● **WHAT THE TASK REQUIRES**: Output each record below exactly. No images go in the copy.

● **Data entries**:

════════════════

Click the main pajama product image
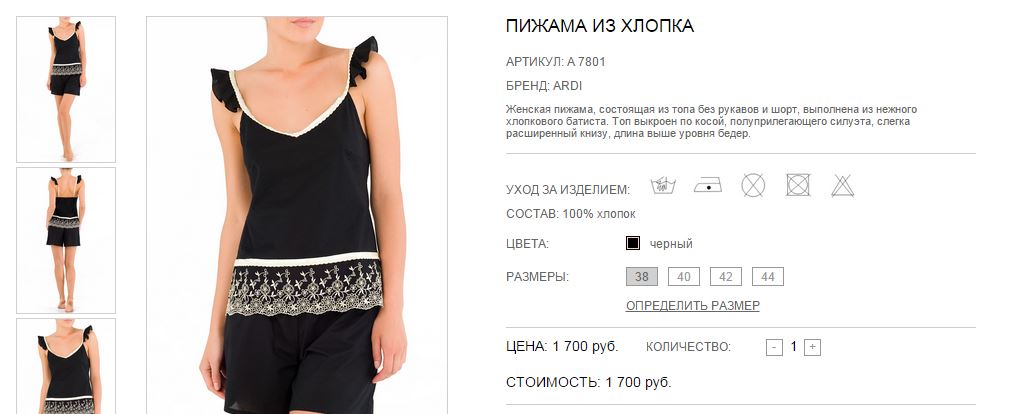(x=297, y=215)
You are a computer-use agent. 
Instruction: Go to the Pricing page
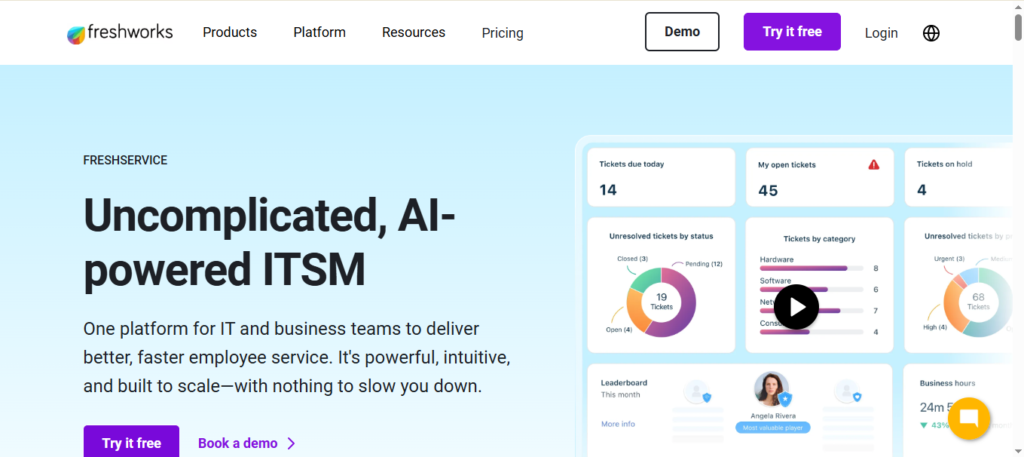coord(502,33)
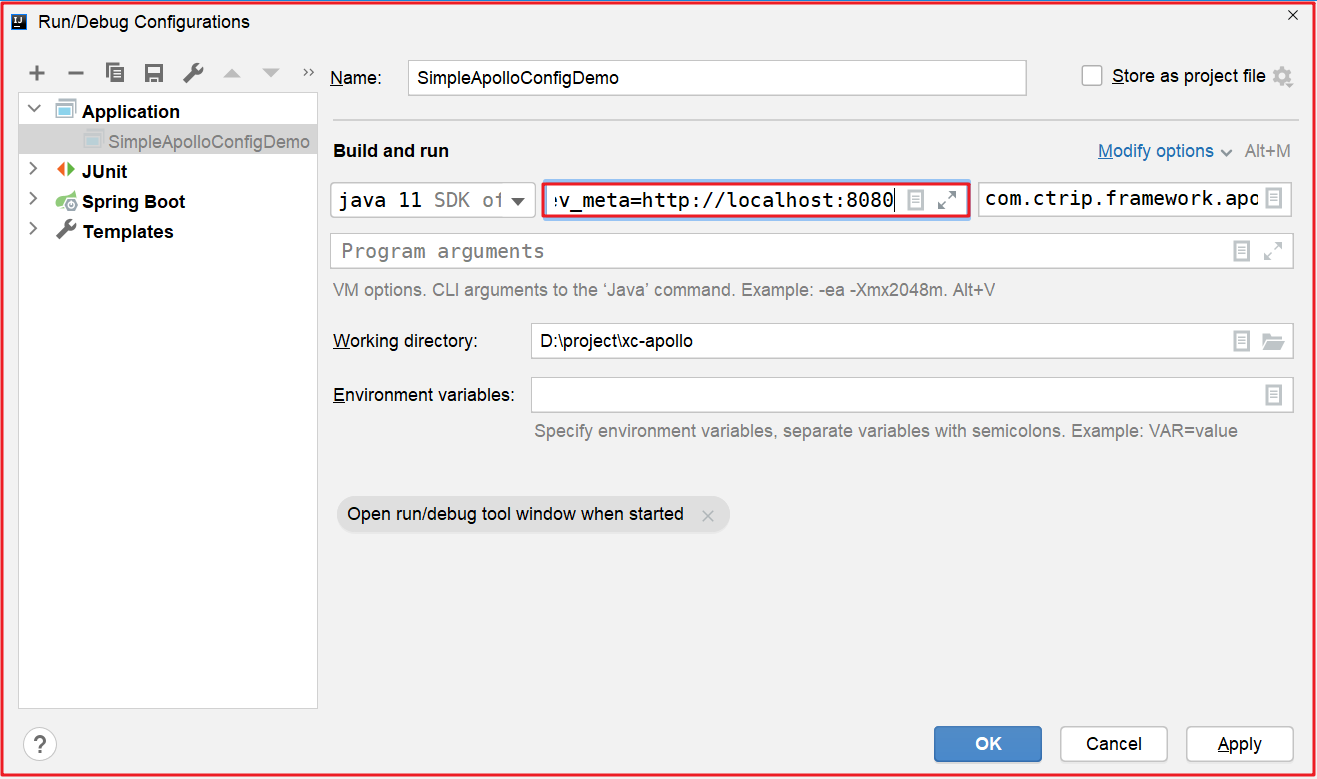
Task: Click the Remove Configuration minus icon
Action: pos(76,73)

════════════════

● **EXERCISE SOLUTION**:
Click the main pajama product image
(x=297, y=215)
You are a computer-use agent. 
Instruction: Go to the Pricing page
coord(502,33)
Task: Click the Remove Configuration minus icon
Action: pos(76,73)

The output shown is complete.